== PROBLEM DESCRIPTION ==
Make an exact copy of every entry.
*** DATA FOR THIS EXERCISE Section Begins ***
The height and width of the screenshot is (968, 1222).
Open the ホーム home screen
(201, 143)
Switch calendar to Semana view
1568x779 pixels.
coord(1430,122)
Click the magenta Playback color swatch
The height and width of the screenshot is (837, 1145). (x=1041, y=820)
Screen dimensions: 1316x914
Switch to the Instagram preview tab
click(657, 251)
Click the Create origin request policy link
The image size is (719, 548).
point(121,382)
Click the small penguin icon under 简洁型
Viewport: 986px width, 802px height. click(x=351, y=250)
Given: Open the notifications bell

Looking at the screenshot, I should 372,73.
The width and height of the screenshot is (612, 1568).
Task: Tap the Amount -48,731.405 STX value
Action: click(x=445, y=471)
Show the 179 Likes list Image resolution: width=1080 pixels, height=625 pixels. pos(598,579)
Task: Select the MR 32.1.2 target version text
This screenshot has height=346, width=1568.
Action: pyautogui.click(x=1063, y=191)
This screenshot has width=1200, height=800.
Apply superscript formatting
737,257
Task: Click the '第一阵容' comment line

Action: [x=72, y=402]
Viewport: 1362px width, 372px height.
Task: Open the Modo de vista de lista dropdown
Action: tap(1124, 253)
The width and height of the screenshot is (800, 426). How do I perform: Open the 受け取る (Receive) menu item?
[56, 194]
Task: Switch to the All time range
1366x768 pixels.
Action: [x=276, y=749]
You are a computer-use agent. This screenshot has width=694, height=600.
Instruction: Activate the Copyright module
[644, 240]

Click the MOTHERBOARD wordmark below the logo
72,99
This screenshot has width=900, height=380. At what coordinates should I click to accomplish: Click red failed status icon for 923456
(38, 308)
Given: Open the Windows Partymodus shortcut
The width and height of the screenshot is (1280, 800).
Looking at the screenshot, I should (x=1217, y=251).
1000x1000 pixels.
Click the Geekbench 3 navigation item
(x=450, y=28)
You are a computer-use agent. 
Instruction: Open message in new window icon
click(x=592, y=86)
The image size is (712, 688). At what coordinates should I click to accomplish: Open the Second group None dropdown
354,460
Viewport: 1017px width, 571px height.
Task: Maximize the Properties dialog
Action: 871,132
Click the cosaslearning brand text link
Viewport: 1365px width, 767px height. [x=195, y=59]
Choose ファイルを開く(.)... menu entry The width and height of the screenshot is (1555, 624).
*** DATA FOR THIS EXERCISE Section Ends ***
== EXPECTED OUTPUT ==
The height and width of the screenshot is (968, 1222).
Open the ホーム home screen
(201, 143)
Switch calendar to Semana view
1568x779 pixels.
coord(1430,122)
Click the magenta Playback color swatch
The height and width of the screenshot is (837, 1145). (x=1041, y=820)
Screen dimensions: 1316x914
Switch to the Instagram preview tab
click(657, 251)
Click the Create origin request policy link
The image size is (719, 548).
point(121,382)
Click the small penguin icon under 简洁型
Viewport: 986px width, 802px height. click(x=351, y=250)
Given: Open the notifications bell

Looking at the screenshot, I should 372,73.
The width and height of the screenshot is (612, 1568).
Task: Tap the Amount -48,731.405 STX value
Action: click(x=445, y=471)
Show the 179 Likes list Image resolution: width=1080 pixels, height=625 pixels. pos(598,579)
Task: Select the MR 32.1.2 target version text
This screenshot has height=346, width=1568.
Action: pyautogui.click(x=1063, y=191)
This screenshot has width=1200, height=800.
Apply superscript formatting
737,257
Task: Click the '第一阵容' comment line

Action: [x=72, y=402]
Viewport: 1362px width, 372px height.
Task: Open the Modo de vista de lista dropdown
Action: tap(1124, 253)
The width and height of the screenshot is (800, 426). How do I perform: Open the 受け取る (Receive) menu item?
[56, 194]
Task: Switch to the All time range
1366x768 pixels.
Action: [x=276, y=749]
You are a computer-use agent. This screenshot has width=694, height=600.
Instruction: Activate the Copyright module
[644, 240]

Click the MOTHERBOARD wordmark below the logo
72,99
This screenshot has width=900, height=380. At what coordinates should I click to accomplish: Click red failed status icon for 923456
(38, 308)
Given: Open the Windows Partymodus shortcut
The width and height of the screenshot is (1280, 800).
Looking at the screenshot, I should (x=1217, y=251).
1000x1000 pixels.
Click the Geekbench 3 navigation item
(x=450, y=28)
You are a computer-use agent. 
Instruction: Open message in new window icon
click(x=592, y=86)
The image size is (712, 688). At what coordinates should I click to accomplish: Open the Second group None dropdown
354,460
Viewport: 1017px width, 571px height.
Task: Maximize the Properties dialog
Action: 871,132
Click the cosaslearning brand text link
Viewport: 1365px width, 767px height. [x=195, y=59]
Choose ファイルを開く(.)... menu entry The width and height of the screenshot is (1555, 624).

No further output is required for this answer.